STATED PROBLEM
Reproduce word for word the passage of the smart card article below that lies between "Odd card shapes" and "creativity in design.", inclusive.

TEXT EXTRACT
··········
The State Of Smart Cards In America
Smart cards are big everywhere but here in the United States. Cards & More President Peter Lippold moved from Germany to the States to capitalize on what he sees as a huge potential market.
VAR Peter Lippold, president of Cards & More, based near Duesseldorf, Germany has had 14 successful years in the smart card business. Last year, he moved to San Francisco to establish an office. Like many players in the smart card industry, Lippold senses something big is about to happen. By opening a U.S.-based office, he knows he'll be more than ready when the technology takes off. Lippold says his American sales are already strong. Currently, Cards & More consists of 11 employees and $3 million in sales. Lippold expects sales to jump to $4 million or $5 million by the end of this year.
"The biggest business decision I have made is to open an office in California," Lippold says. "I saw a diagram of the worldwide smart card business about 1 ½ years ago, and only .5% of the market was in the United States. It was obvious to me that the smart card market in America was full of potential."
Lippold has the sense to see the potential of the smart card market in the United States. He isn't alone. In fact, companies he calls "the big boys" (Gemplus, Schlumberger, and Giesecke Devrient) have strong U.S. offices and are ready to strike when the market takes off. Besides size, one thing separates Cards & More from the leaders of the pack. Lippold isn't interested in the average smart card end user. Cards & More thrives by providing solutions for hard-to-solve problems - not mass production.
"I've found that, if an end user is asking for weird applications, we are the people to talk to," Lippold says candidly. "If end users have a crazy idea for a card, we are able to provide what they are looking for 99% of the time." Take a closer look at the full-page picture adjacent to the first page of this article. Lippold is not held to producing your average credit card-sized smart cards. One particular example is the long, rectangular-shaped gold card, created for Formula One auto racing. Lippold works exclusively with Eltron printers from Zebra Technologies (Vernon Hills, IL) and reformats the printing size and shape of the cards, according to the end user's need.
"The Formula One group has a very creative design team," Lippold explains. "They often create cards that are very challenging to print. This forces us to complete several printing tests before we can reach the quality and specifications the customer is looking for in the card. On one card, we even included a lenticular area, which is an image that changes when tilted, to show up to 10 different images. The crazier the cards are, the more Formula One racing fans want them."
Is Contactless The Way To Go?
Odd card shapes don't affect the usage or reliability of the cards, thanks to contactless smart cards (also called prox cards). These special cards have an embedded antenna coil, as well as an embedded microchip. The internal antenna allows for communication and power. A receiving antenna at the transaction point transfers information. Close proximity is required for transactions, but direct line-of-sight is not required. Since contactless cards are not inserted in a reader to be functional, transaction time can be decreased. This increases convenience and allows for more creativity in design.
Since Formula One races are held around the world, a flexible access control system is needed. Cards & More developed a mobile form of access control using contactless smart cards. Transponders are located in turnstiles, which are easy to set up and tear down, yet provide the access control needed at the races. "It's a hard job to provide access control to an event that travels around the world," says Lippold. "When Formula One races in Indianapolis next year, all of the equipment will be shipped in advance and set up for the week. Then the equipment will be torn down and sent to the next race.
··········
AVAILABLE DATA
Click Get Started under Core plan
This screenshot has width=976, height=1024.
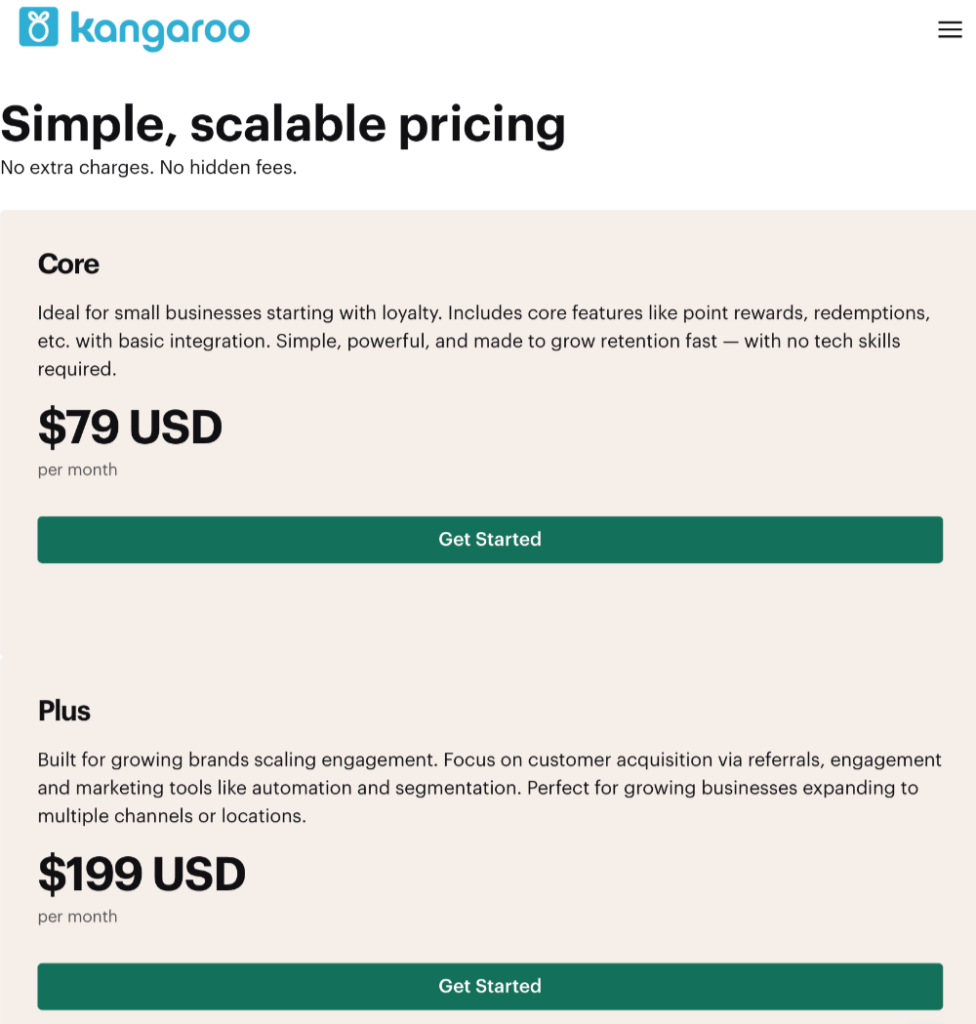point(490,540)
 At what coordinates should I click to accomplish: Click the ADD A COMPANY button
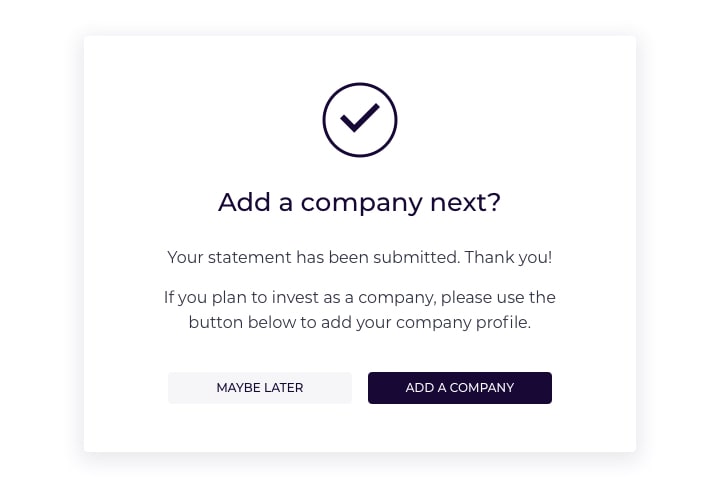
··········
RESPONSE BELOW
Odd card shapes don't affect the usage or reliability of the cards, thanks to contactless smart cards (also called prox cards). These special cards have an embedded antenna coil, as well as an embedded microchip. The internal antenna allows for communication and power. A receiving antenna at the transaction point transfers information. Close proximity is required for transactions, but direct line-of-sight is not required. Since contactless cards are not inserted in a reader to be functional, transaction time can be decreased. This increases convenience and allows for more creativity in design.